Here, we formally define the node information score as the Manhattan distance between the node representation itself and the one constructed from its neighbors:
$$\mathbb{p} = \gamma(\mathcal{G}_i) = ||(\text{I}^{k}_{i} - (\text{D}^{k}_{i})^{-1}\text{A}^{k}_{i})\text{H}^{k}_{i}||  $$

(where $\text{A}$ and $\text{D}$ are the Adjacency and Diagonal matrices of the graph, respectively)
Expanding the product on the RHS we get (ignoring index notation for simplicity):
$$||\text{H} - (\text{D}^{-1}\text{A}\text{H})||$$
Problem: I don't see how $\text{D}^{-1}\text{A}\text{H}$ is a "node representation... constructed from its neighbors".
$\text{I} - \text{D}^{-1}\text{A}$ is clearly equivalent to the Random Walk Laplacian, but it's not immediately obvious to me how multiplying this by $\text{H}$ provides per-node information on how well one can reconstruct a node from its neighbours.
 A: Here, $H$ is a $n * d$ matrix where $n$ is the number of total nodes in the graph and $d$ is the dimension of embedding of each node. 

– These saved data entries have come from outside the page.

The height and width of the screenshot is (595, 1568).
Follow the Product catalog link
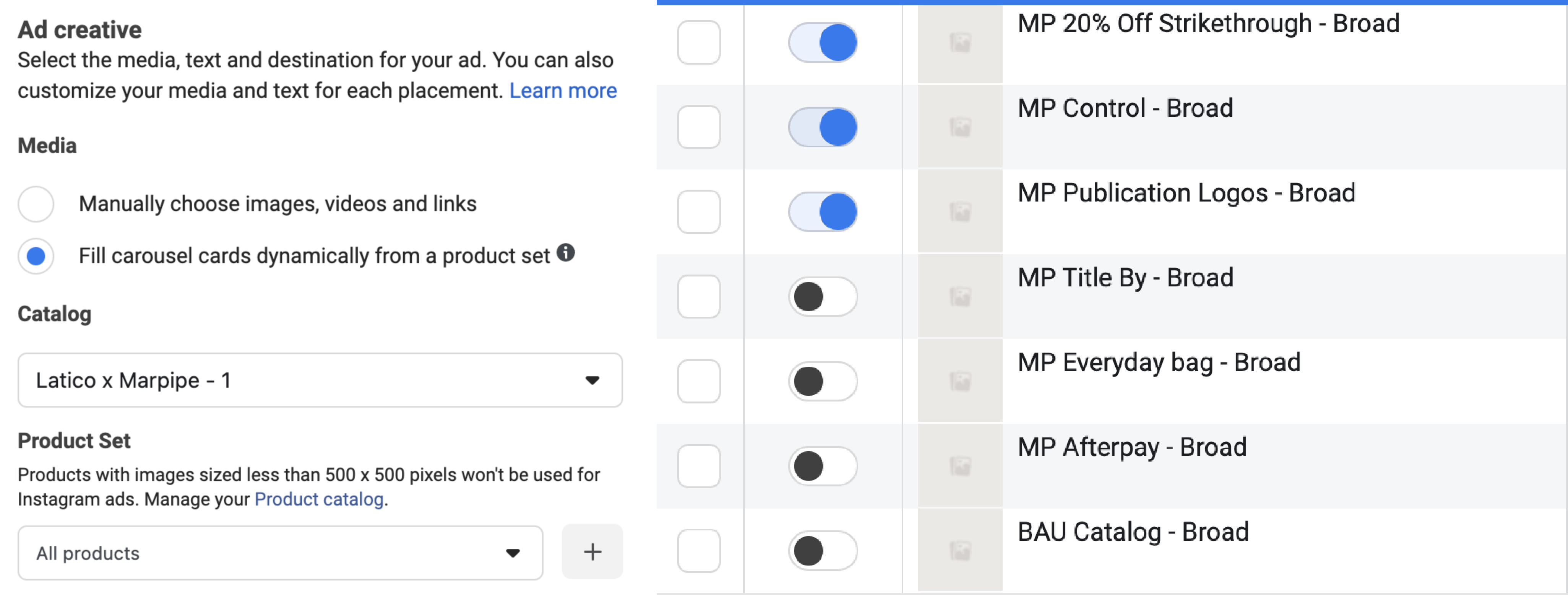(319, 499)
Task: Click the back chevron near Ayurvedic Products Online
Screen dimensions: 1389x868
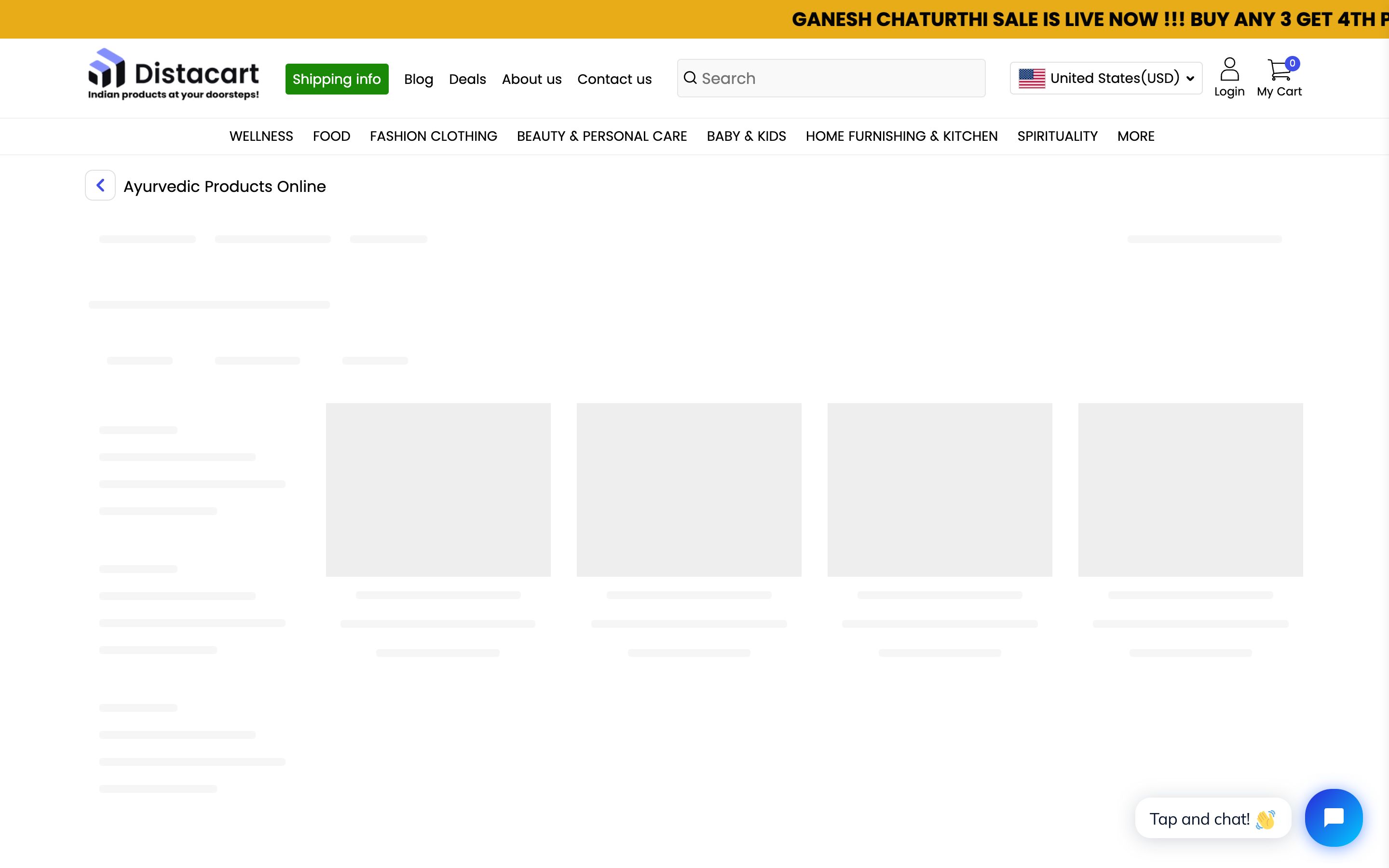Action: click(x=100, y=185)
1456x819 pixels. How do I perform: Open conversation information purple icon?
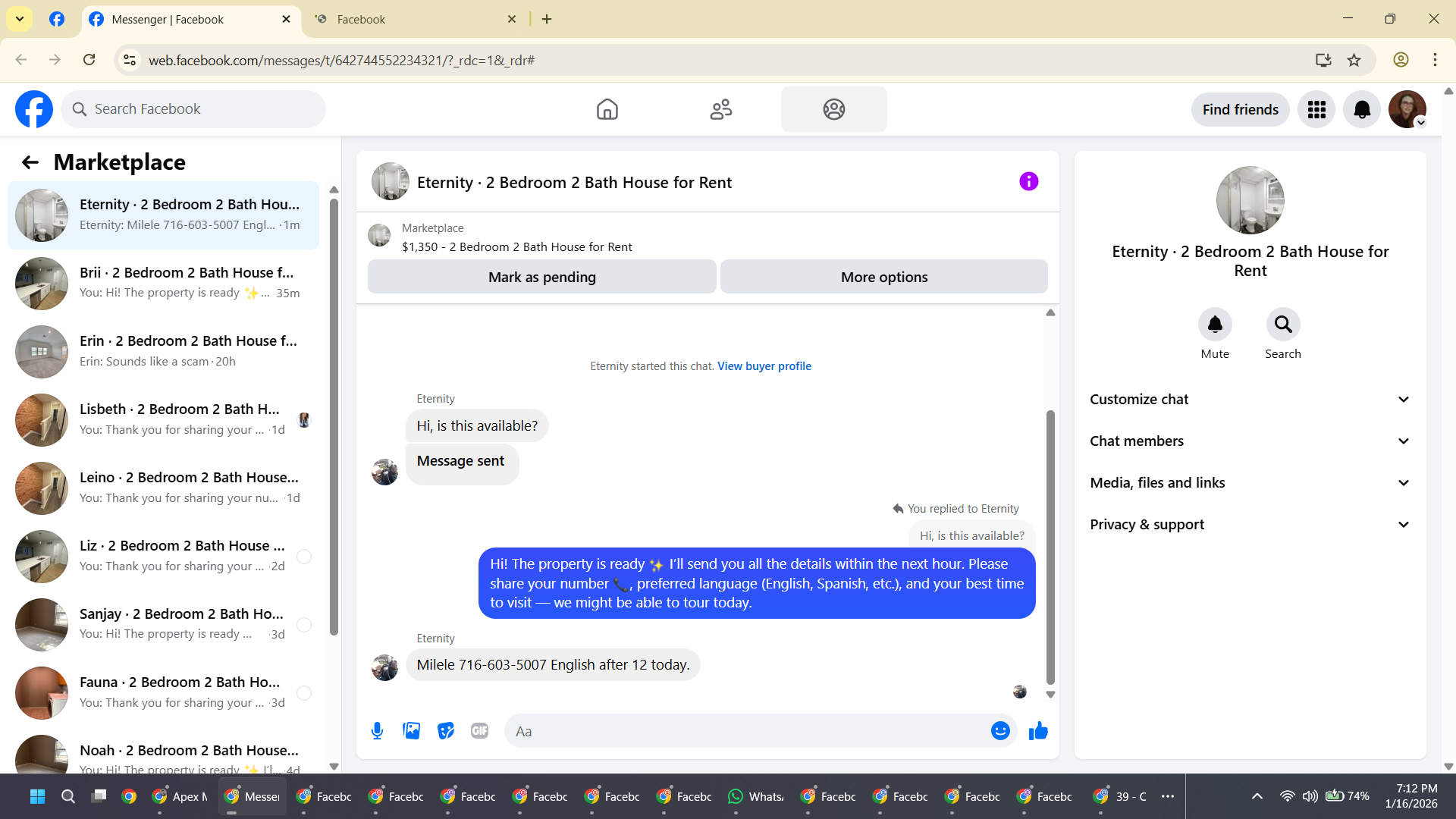(x=1028, y=182)
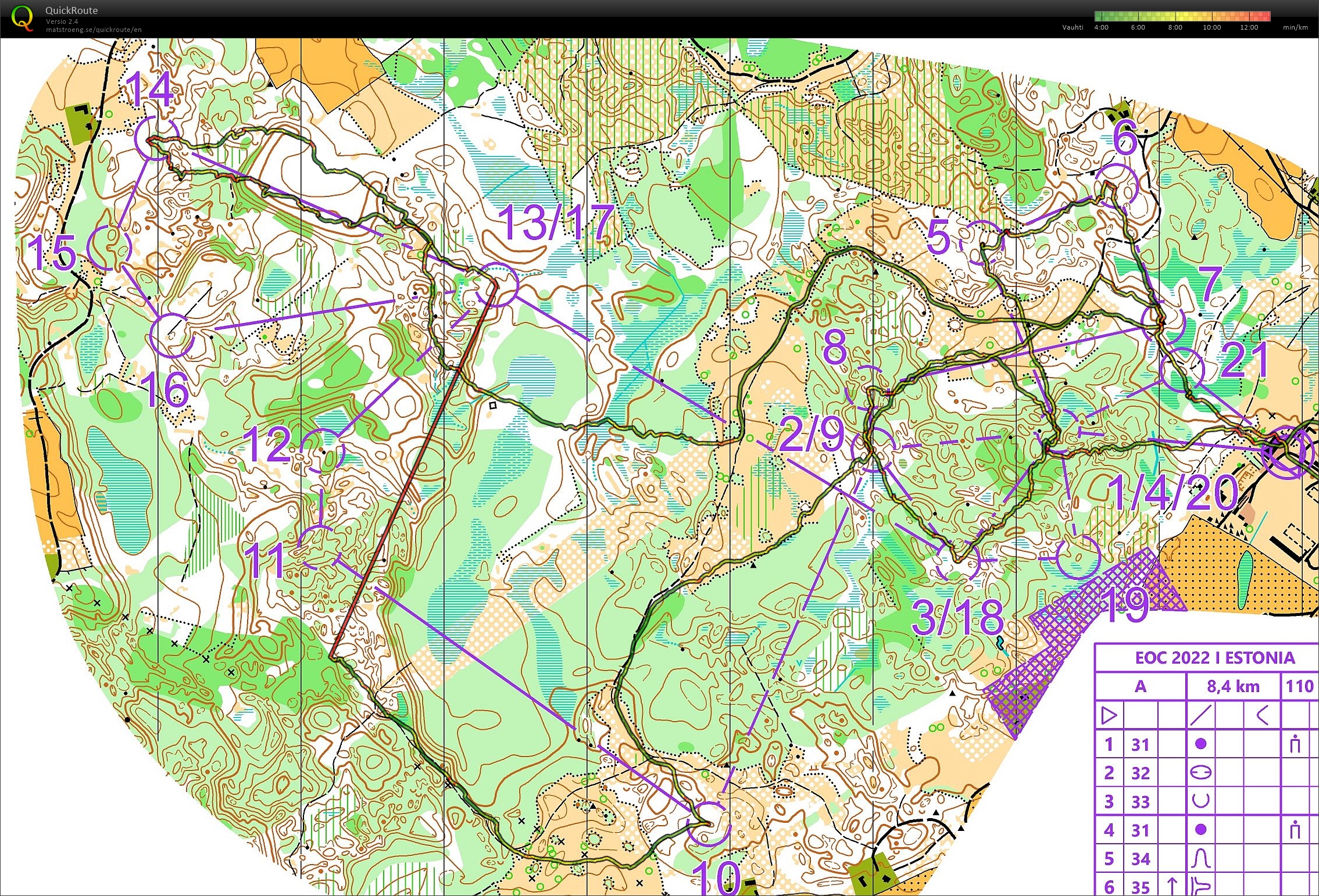Click control circle number 6 on map
1319x896 pixels.
click(1118, 185)
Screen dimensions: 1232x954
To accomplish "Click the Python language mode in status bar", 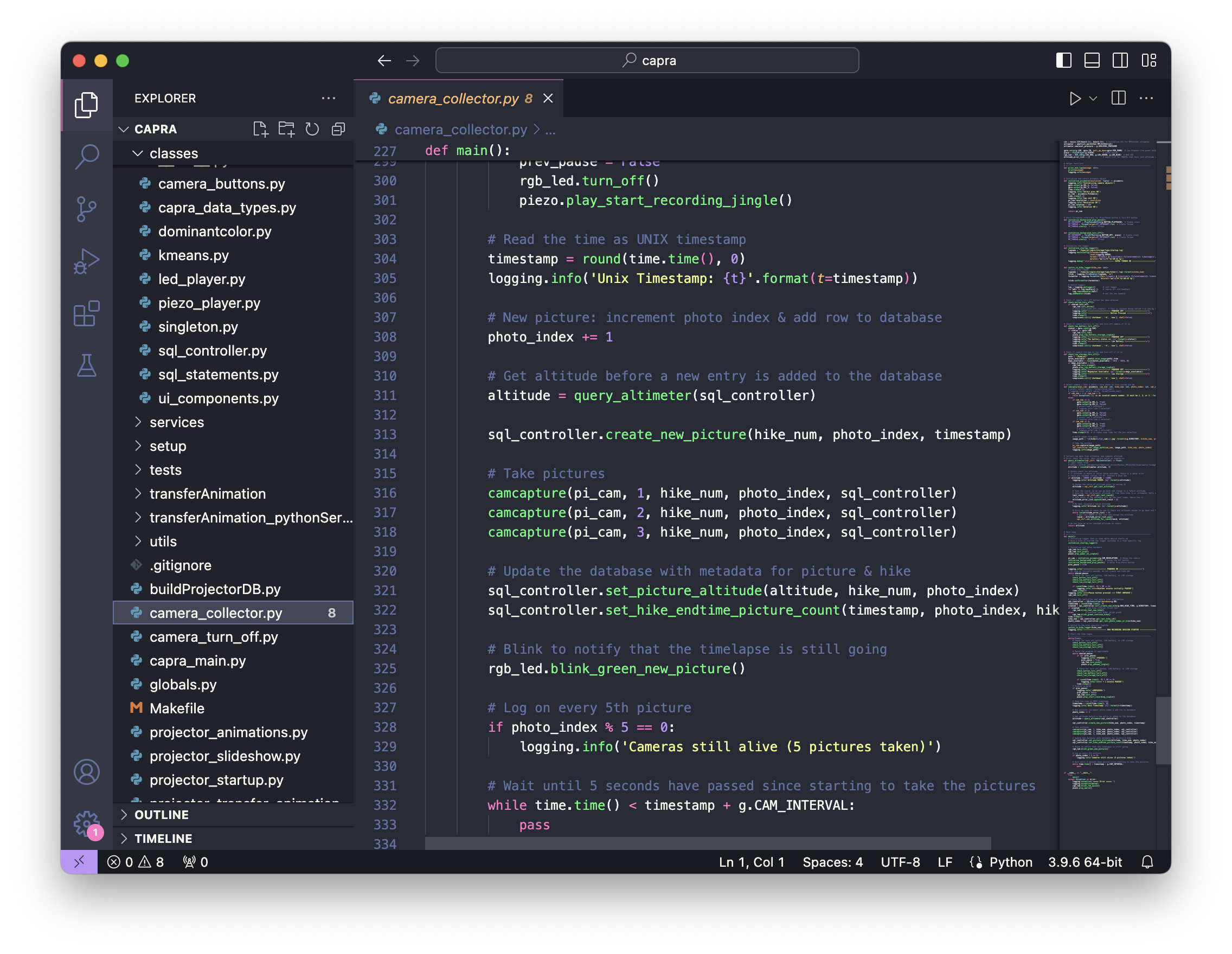I will coord(1010,862).
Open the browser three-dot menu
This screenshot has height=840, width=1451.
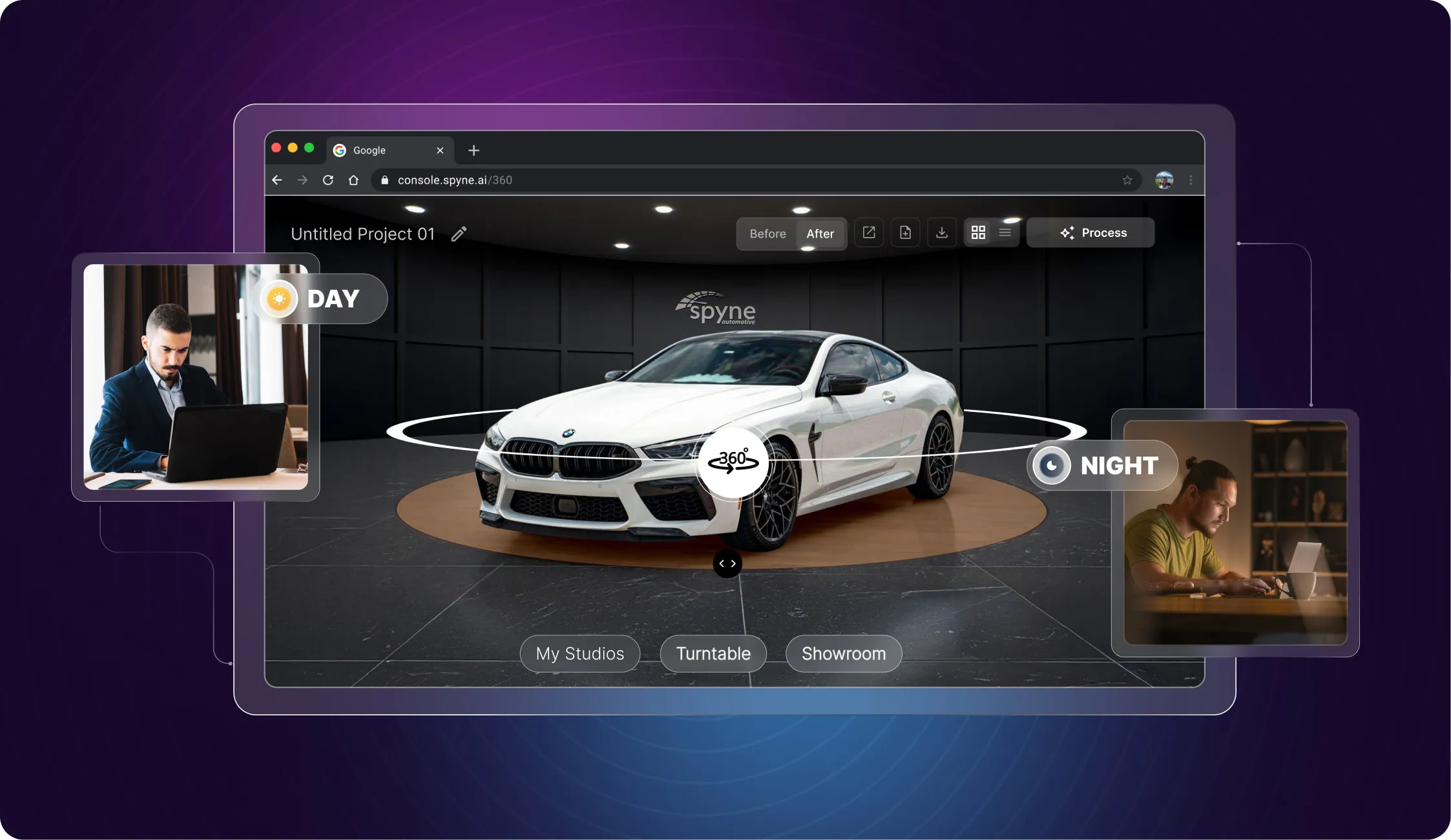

Using the notation in the question, the basic GNN formulation without self loop is: $\text{D}^{-1}\text{A}\text{H}$. If you study this equation closer then you will find that the $i^{th}$ row of $\text{A}\text{H}$ generates the $i^{th}$ node's representation by summing the node representation of its neighboring nodes. Multiplying it with $\text{D}^{-1}$ makes the aggregated representation normalized with respect to the degree of a node (number of neighbors). 
By defining a metric called information score:
$$||\text{H} - (\text{D}^{-1}\text{A}\text{H})||$$
we will be getting low values for nodes that are well represented by their local neighborhood nodes and high values for nodes that are having a hard time being represented/summarized by its neighboring nodes. 
To approximate the graph information, the authors choose to preserve the nodes that can not be well represented by their neighbors, i.e., the nodes with relatively larger node information score will be preserved in the construction of the pooled graph, because the authors believe it can provide more information.